New Drug Kills Cancer with Few Side Effects
A personalized therapy targets the molecular mechanism behind a specific kind of tumor.
A drug tailor-made to strike at a tumor cell’s Achilles heel shrinks or stabilizes tumors in patients with certain treatment-resistant hereditary cancers while causing few side effects. The results of the early-stage trial were published online today in the New England Journal of Medicine.
The drug, called olaparib, is the first success story from a new and highly personalized approach to anticancer drug development. This strategy harnesses a concept known as synthetic lethality, in which a drug is designed to work in tandem with the molecular glitch underlying a specific kind of cancer.
“It’s a whole new way to develop drugs,” says J. Dirk Iglehart, a professor of women’s cancers and surgery at Brigham and Women’s Hospital, in Boston, and coauthor of an editorial accompanying the paper. Iglehart was not involved in the study.
While existing chemotherapeutic agents may take advantage of synthetic lethality to some degree, they do so by accident rather than by design, says Daniel P. Silver, an assistant professor of cancer biology at the Dana-Farber Cancer Institute and coauthor of the editorial. “It’s a particularly elegant idea,” says Silver. “I do think that this will become an important methodology among many for developing cancer drugs.”
A small percentage of breast, ovarian, and prostate cancers are associated with defects in one copy of the BRCA1 or BRCA2 gene, which encode proteins that help proofread the genome during replication. If a BRCA-mutated cell happens to lose its one functional copy of the gene, proofreading is impaired, and mutations begin to accumulate as the cell divides. These mutations can cause a multitude of other cell processes to go awry, opening the door to tumor development.
Because there are several mechanisms for DNA repair, the loss of BRCA function doesn’t completely incapacitate a cell. But it does create a weakness not present in normal cells, which still carry a working copy of the BRCA gene. Olaparib targets that weakness by inhibiting an enzyme involved in another DNA proofreading pathway, generating a lethal double whammy to the cancer cell’s DNA while sparing healthy cells.
Of 19 patients with BRCA-associated cancer treated by olaparib in the trial, 12 experienced substantial and lasting stabilization or shrinkage of their tumors. “[The drug] was given as a single agent to treatment-resistant advanced cancers–these cancers shouldn’t respond to a piddly little enzyme inhibitor,” says Iglehart. “So the fact that it was so effective was very exciting to people.”

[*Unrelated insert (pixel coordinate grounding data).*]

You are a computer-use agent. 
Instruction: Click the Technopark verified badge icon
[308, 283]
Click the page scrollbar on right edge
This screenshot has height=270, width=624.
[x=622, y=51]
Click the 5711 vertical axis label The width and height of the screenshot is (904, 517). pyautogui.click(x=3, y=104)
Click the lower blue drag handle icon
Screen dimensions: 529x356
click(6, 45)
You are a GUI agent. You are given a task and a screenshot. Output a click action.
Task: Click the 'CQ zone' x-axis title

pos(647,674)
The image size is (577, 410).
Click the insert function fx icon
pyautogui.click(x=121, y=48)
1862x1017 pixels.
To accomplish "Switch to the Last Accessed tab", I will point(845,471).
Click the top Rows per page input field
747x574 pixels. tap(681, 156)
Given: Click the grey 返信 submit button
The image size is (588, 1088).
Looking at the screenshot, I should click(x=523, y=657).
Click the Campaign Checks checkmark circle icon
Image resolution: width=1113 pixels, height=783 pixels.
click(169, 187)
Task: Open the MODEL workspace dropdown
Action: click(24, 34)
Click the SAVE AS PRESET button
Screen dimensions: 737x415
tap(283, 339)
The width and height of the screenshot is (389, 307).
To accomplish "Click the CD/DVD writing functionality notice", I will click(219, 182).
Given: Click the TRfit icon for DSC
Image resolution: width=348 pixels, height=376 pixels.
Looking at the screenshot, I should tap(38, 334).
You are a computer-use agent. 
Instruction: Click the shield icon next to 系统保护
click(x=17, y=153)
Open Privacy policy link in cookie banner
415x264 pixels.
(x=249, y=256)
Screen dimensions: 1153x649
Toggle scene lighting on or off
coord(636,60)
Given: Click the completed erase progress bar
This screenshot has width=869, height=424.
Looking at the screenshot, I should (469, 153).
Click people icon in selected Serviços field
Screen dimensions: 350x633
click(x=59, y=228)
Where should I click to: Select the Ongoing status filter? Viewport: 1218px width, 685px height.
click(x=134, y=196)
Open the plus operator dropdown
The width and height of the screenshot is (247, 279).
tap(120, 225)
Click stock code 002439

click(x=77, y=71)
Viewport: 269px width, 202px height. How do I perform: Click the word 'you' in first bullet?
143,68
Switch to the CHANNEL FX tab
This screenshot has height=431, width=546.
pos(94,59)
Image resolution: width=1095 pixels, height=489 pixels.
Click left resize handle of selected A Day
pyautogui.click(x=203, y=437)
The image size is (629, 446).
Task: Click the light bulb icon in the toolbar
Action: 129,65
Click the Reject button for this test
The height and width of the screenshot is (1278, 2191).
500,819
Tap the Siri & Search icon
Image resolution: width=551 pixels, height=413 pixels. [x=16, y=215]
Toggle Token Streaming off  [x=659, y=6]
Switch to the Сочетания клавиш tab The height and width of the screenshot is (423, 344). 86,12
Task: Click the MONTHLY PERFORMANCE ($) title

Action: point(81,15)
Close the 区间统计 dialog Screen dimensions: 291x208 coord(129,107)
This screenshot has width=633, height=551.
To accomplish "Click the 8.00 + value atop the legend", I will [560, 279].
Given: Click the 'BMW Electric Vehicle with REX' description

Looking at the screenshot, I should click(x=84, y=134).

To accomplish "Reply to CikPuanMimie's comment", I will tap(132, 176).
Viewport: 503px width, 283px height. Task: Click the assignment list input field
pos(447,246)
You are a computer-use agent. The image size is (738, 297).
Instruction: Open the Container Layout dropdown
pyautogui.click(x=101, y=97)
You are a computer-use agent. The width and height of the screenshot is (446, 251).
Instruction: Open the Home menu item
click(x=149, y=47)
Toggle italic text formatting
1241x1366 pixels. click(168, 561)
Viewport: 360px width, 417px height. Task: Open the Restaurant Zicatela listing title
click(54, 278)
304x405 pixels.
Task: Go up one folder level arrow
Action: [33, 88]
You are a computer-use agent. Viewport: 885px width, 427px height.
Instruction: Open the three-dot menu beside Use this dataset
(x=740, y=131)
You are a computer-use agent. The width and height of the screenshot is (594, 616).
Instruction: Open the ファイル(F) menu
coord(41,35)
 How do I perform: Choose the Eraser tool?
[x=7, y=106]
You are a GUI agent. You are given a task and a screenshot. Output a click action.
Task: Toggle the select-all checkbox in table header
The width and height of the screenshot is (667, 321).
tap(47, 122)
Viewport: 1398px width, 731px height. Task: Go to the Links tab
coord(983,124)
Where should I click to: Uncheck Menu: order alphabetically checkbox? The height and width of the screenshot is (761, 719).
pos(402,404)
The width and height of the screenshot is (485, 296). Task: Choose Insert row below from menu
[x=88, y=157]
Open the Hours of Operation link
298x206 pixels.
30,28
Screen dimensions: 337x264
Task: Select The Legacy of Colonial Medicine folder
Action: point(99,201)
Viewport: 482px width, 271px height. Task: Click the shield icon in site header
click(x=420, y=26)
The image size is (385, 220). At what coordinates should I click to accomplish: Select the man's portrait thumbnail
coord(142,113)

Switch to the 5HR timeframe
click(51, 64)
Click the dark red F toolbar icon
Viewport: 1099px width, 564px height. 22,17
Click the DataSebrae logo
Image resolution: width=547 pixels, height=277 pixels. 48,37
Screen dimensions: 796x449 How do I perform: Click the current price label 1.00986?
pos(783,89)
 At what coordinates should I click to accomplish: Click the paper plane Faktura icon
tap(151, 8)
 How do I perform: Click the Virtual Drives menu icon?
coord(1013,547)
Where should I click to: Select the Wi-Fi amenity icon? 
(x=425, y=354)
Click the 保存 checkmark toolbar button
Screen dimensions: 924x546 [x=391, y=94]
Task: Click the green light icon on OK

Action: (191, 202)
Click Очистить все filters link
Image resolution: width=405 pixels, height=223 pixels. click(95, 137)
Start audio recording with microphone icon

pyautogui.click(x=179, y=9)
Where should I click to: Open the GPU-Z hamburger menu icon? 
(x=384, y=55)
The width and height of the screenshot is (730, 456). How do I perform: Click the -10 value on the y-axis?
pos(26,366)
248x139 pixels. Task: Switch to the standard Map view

The drug’s specificity means that unlike conventional chemotherapy drugs, which are toxic to normal cells and cancer cells alike, olaparib causes remarkably few side effects. “Compared to chemotherapy, this drug’s a breeze,” says Johann de Bono, a medical oncologist at the Institute of Cancer Research, in Sutton, England, who is co-leading the trial. “It’s like taking Tylenol twice a day.”
But the drug’s highly targeted nature also means that it’s only effective in patients whose cancer results from a BRCA1 or BRCA2 mutation. For now, the trial’s success serves as a proof of concept that synthetic lethality offers a promising strategy for anticancer drug development. By leveraging an understanding of the molecular basis for different kinds of cancers, researchers can begin to design a panoply of personalized therapies. And the researchers believe that olaparib’s benefits may extend to other cancers characterized by defects in DNA repair.
The BRCA genes are classic examples of tumor suppressors–genes that, when absent or dysfunctional, set the stage for tumors to proliferate. Traditionally, researchers have struggled to find treatments that target tumor suppressors because it’s difficult to restore a cellular function that’s gone missing. “That has been a great problem in cancer-drug development,” says Iglehart.
Synthetic lethality offers an alternate therapeutic route to those genes. “This trial is the first time that hypothesis was tested in people,” says Iglehart. “That’s why it’s so interesting–nobody had ever developed a drug based against a tumor-suppressor gene using this concept of synthetic lethality. And they tested it in humans, and lo and behold, it worked just exactly the way you would expect it to work.”